Look below for the line holding "Task: Click the Total row label" and the line holding "Open the 银行 sector link". Repeat those two and everything between, exactly.
[Start of Attachment]
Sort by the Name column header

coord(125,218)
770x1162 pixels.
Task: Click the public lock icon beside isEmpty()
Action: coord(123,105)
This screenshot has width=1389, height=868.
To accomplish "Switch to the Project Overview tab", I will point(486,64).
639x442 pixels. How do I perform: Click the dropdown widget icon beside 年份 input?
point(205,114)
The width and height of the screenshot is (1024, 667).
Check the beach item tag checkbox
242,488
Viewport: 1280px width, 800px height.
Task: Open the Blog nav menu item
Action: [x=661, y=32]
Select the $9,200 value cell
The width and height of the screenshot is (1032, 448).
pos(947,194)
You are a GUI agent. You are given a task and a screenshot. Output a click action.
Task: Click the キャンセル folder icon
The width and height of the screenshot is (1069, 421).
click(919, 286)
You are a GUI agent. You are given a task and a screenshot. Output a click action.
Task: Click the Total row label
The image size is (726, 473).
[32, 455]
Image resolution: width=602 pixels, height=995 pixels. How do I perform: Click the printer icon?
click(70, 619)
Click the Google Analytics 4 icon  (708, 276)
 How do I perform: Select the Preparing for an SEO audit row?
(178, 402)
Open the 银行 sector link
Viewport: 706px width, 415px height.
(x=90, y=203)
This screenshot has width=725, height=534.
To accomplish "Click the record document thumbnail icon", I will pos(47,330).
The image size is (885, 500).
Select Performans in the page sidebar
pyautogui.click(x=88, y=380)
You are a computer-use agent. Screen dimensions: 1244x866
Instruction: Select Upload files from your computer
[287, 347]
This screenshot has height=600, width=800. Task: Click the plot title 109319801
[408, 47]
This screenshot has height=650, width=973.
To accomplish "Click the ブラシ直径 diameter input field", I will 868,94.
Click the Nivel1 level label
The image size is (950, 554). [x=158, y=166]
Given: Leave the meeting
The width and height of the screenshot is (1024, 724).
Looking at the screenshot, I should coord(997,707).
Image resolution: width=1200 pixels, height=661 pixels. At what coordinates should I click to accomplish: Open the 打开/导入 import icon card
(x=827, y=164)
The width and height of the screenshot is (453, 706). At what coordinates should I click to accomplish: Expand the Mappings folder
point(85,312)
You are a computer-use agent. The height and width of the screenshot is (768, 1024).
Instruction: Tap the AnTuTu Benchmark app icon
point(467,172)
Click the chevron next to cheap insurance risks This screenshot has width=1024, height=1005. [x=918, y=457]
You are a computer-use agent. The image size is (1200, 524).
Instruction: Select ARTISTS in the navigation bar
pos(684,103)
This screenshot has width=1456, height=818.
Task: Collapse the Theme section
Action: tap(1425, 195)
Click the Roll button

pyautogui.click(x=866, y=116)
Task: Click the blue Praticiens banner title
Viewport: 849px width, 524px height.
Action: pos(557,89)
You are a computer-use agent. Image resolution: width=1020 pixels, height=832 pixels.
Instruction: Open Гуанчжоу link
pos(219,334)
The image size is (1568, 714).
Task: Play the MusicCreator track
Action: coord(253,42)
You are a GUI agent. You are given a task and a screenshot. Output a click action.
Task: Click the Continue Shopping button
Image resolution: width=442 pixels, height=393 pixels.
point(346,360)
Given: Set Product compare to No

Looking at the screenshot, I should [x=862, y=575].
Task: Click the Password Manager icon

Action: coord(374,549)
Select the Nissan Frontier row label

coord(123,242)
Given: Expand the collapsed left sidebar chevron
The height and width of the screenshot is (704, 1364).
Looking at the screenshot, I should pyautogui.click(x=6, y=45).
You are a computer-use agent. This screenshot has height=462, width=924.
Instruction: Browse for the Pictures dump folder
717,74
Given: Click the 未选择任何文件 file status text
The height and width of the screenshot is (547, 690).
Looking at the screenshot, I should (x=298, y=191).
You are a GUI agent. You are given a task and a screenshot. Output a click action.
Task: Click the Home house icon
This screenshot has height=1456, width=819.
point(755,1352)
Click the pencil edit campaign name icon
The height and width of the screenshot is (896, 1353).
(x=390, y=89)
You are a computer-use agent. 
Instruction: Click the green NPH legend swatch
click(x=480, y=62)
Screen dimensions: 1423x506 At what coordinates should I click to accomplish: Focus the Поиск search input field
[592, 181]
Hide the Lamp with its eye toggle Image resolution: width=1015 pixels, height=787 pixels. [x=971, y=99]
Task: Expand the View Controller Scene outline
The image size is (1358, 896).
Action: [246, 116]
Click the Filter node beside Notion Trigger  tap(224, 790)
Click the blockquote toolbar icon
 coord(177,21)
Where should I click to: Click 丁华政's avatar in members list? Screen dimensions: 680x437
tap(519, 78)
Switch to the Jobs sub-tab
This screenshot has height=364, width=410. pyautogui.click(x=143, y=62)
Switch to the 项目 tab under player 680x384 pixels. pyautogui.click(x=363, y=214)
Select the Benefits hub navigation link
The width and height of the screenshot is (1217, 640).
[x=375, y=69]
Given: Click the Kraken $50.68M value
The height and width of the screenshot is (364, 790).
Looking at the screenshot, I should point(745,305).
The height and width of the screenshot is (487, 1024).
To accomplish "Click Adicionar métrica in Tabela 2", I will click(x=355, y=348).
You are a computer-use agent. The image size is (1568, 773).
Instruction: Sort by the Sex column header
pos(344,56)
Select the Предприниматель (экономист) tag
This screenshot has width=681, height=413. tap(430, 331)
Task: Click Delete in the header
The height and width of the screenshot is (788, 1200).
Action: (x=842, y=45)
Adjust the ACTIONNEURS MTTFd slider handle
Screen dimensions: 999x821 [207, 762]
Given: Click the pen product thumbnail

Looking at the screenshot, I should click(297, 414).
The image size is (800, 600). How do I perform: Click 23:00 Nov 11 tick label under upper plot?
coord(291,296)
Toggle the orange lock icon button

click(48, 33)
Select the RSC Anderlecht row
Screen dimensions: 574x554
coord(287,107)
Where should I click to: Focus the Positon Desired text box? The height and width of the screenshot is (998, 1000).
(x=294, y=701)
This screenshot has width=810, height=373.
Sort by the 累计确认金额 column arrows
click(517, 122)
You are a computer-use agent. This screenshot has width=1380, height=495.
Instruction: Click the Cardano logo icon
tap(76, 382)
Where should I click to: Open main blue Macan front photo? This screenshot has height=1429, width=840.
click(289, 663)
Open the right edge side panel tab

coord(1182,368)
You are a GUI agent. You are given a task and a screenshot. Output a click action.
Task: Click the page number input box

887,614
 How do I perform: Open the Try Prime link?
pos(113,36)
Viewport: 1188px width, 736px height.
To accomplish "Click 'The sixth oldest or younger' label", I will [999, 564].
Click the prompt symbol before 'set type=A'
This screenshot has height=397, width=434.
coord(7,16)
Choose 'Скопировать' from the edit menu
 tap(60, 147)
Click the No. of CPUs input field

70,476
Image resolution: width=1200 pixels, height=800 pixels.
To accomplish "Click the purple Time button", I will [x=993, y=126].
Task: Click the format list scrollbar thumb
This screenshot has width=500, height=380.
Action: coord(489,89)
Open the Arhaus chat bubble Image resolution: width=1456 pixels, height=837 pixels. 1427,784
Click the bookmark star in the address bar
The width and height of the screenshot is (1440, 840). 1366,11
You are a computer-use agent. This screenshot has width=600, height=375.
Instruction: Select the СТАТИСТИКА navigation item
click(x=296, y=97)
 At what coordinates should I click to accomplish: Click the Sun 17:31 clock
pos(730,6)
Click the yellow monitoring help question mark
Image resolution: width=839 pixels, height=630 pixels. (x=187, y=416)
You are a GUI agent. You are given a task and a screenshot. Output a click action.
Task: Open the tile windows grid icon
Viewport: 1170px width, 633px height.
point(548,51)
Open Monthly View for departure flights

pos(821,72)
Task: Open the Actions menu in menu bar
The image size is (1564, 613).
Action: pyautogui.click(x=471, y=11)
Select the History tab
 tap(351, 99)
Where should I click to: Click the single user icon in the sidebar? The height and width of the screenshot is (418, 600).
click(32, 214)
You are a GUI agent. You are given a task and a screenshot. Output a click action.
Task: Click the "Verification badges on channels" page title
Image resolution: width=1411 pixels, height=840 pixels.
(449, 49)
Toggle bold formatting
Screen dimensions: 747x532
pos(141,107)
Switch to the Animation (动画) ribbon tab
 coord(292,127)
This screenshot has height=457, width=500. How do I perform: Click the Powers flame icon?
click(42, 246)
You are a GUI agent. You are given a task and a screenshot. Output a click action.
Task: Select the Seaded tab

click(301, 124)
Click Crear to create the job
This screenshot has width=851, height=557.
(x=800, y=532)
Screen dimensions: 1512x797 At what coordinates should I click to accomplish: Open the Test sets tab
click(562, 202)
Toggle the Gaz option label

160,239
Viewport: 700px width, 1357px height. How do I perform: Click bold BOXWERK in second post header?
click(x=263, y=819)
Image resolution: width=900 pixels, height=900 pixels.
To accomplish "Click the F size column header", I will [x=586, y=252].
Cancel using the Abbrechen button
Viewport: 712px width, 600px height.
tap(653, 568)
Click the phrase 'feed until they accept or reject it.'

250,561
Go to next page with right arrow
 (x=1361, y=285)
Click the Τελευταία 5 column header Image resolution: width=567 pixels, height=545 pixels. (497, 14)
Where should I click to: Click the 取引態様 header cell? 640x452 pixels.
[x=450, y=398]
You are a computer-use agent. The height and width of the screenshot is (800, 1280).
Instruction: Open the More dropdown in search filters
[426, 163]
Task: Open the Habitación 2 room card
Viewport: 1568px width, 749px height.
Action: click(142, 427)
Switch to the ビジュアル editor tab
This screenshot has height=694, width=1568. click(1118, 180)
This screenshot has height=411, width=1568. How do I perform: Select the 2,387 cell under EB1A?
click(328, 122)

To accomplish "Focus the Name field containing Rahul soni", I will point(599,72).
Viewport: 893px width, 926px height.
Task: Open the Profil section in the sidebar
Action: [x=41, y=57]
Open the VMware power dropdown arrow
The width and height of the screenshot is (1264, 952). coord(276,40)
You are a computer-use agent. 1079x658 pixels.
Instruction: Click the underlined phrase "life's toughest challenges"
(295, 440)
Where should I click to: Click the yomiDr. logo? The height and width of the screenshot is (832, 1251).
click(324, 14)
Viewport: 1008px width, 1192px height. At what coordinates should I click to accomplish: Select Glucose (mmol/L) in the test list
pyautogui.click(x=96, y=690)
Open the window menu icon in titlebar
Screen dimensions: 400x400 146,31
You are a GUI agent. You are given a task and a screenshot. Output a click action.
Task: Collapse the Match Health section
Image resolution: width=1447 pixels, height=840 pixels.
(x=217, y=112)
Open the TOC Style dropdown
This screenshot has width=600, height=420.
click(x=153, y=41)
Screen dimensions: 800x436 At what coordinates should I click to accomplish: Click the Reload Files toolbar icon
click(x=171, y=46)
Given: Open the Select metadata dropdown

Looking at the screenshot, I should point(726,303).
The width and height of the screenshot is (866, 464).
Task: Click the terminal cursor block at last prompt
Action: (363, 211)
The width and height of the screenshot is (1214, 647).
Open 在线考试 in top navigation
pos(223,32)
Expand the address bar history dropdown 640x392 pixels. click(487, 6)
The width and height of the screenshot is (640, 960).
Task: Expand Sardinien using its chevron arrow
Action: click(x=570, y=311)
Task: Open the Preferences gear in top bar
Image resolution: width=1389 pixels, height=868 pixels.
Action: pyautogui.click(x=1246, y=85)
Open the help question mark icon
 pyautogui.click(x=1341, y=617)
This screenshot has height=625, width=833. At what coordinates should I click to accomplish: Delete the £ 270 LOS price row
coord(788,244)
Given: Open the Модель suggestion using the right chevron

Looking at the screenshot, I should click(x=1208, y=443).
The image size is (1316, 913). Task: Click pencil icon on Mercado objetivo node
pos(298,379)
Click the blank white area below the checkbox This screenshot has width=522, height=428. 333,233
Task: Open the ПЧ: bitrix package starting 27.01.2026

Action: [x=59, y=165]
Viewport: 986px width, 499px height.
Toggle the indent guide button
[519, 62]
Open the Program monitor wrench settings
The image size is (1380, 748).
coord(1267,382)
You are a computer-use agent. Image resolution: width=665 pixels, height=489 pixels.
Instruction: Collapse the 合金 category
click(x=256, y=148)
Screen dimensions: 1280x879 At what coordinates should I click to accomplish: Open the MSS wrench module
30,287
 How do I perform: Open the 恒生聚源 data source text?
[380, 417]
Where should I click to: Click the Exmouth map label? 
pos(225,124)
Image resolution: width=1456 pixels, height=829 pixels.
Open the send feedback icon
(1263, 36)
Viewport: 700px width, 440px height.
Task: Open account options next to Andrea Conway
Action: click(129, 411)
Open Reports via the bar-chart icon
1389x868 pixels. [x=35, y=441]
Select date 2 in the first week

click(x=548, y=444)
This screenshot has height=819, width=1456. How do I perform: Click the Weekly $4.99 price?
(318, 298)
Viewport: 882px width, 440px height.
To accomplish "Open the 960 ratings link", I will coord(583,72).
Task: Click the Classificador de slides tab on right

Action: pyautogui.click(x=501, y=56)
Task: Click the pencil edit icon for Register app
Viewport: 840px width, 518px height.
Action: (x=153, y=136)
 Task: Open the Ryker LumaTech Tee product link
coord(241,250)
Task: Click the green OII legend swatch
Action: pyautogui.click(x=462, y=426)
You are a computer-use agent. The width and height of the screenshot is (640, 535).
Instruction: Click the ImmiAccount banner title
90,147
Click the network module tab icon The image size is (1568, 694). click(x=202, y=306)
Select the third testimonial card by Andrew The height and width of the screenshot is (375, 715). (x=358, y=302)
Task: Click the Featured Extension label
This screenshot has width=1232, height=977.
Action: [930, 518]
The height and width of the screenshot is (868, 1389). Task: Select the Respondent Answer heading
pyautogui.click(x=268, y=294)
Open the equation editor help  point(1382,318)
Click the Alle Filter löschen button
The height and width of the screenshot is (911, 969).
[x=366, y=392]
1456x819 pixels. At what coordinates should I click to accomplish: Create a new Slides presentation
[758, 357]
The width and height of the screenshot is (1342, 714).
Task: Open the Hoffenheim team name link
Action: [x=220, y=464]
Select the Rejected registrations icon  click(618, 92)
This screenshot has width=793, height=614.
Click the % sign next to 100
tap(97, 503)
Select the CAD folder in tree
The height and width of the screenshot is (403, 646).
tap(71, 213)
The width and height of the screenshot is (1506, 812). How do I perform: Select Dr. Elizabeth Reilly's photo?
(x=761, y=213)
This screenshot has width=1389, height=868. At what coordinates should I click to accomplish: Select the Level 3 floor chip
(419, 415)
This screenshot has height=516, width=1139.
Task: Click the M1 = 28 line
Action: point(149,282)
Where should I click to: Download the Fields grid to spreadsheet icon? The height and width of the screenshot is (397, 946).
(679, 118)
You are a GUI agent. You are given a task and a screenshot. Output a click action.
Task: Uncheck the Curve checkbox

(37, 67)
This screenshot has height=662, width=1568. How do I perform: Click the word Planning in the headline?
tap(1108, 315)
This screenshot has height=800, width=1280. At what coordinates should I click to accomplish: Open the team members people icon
[End of Attachment]
### EXERCISE SOLUTION
Task: Click the Total row label
The image size is (726, 473).
[32, 455]
Image resolution: width=602 pixels, height=995 pixels. How do I perform: Click the printer icon?
click(70, 619)
Click the Google Analytics 4 icon  (708, 276)
 How do I perform: Select the Preparing for an SEO audit row?
(178, 402)
Open the 银行 sector link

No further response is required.